401k vs IRA: Which Retirement Account Is Right for You?
Compare 401k and IRA retirement accounts including contribution limits, employer matching, tax treatment, investment options, and withdrawal rules.
401k vs IRA: The Big Picture
401k plans and IRAs are the two primary vehicles for retirement savings in the United States. A 401k is an employer-sponsored retirement plan that allows employees to contribute pre-tax or Roth dollars directly from their paycheck. An IRA is an individual retirement account that you open independently through a brokerage, bank, or robo-advisor. Both offer significant tax advantages, but they differ in contribution limits, investment flexibility, fees, and rules.

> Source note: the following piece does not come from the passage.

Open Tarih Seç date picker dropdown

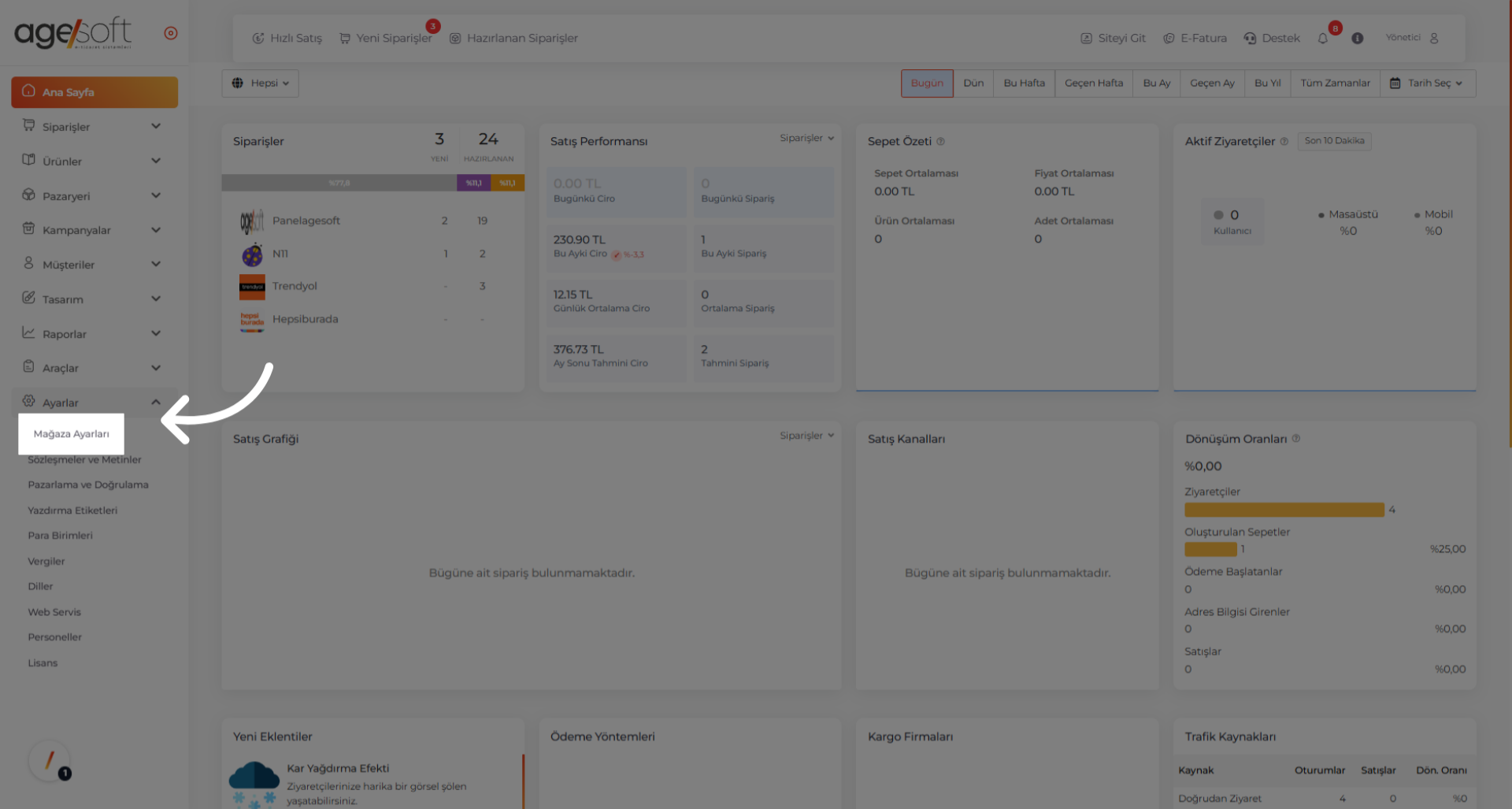[1427, 83]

The best choice is not either-or. Most retirement planning experts recommend contributing to a 401k at least enough to capture the full employer match, then maxing out an IRA, then returning to the 401k for additional contributions. This strategy maximizes both the employer match and investment flexibility.
Contribution Limits
For 2025, the 401k employee contribution limit is $23,500, with an additional $7,500 catch-up contribution for those aged 50 and older. The IRA contribution limit is $7,000, with a $1,000 catch-up for those 50 and older. Combined, a married couple could contribute up to $61,000 per year across these accounts, not including employer matches.

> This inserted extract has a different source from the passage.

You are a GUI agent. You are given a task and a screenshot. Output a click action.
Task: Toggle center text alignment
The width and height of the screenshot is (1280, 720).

Swipe sideways to compare columns.
| Feature | 401k | IRA |
|---|---|---|
| Employee contribution limit | $23,500 | $7,000 |
| Catch-up contribution (50+) | +$7,500 | +$1,000 |
| Employer match possible | Yes (up to ~5% of salary) | No |
| Total limit with employer + employee | $70,000 (under 50) | $7,000 |
| Income limit for Roth | No income limit | $165,000 (single), $246,000 (married) |
| Tax deduction limit for traditional | No income limit | $89,000 (single), $143,000 (married) |
Tax Treatment: Traditional vs Roth
Both 401k and IRA plans offer traditional (pre-tax) and Roth (after-tax) options. With traditional contributions, you get a tax deduction now and pay income tax on withdrawals in retirement. With Roth contributions, you pay tax now and withdraw tax-free in retirement. The choice depends on whether you expect to be in a higher or lower tax bracket in retirement. Traditional accounts are generally better if you expect your income to be lower in retirement; Roth accounts are better if you expect higher income or want tax-free withdrawals.
Investment Options and Fees
IRAs typically offer vastly more investment choices than 401k plans. With an IRA at a major brokerage, you can buy individual stocks, bonds, ETFs, mutual funds, REITs, and more. A 401k plan is limited to the menu of funds selected by your employer, which typically includes 10-30 options. However, 401k plans often have access to institutional share classes of mutual funds with lower expense ratios than retail funds available in IRAs. IRA fees are generally lower than 401k administrative fees, especially with the zero-commission brokerages now common.
Can I have both a 401k and an IRA?
Yes. You can contribute to both a 401k through your employer and an IRA independently. The contribution limits are separate and do not affect each other. The only interaction is that if your income exceeds certain thresholds, your traditional IRA contribution may not be tax-deductible if you have a 401k at work.
Should I roll over my old 401k to an IRA when I change jobs?
Generally yes, unless you have very low-cost institutional funds in the 401k. Rolling to an IRA gives you more investment choices, lower fees, and easier management. Avoid cashing out the 401k, which triggers taxes and a 10% early withdrawal penalty.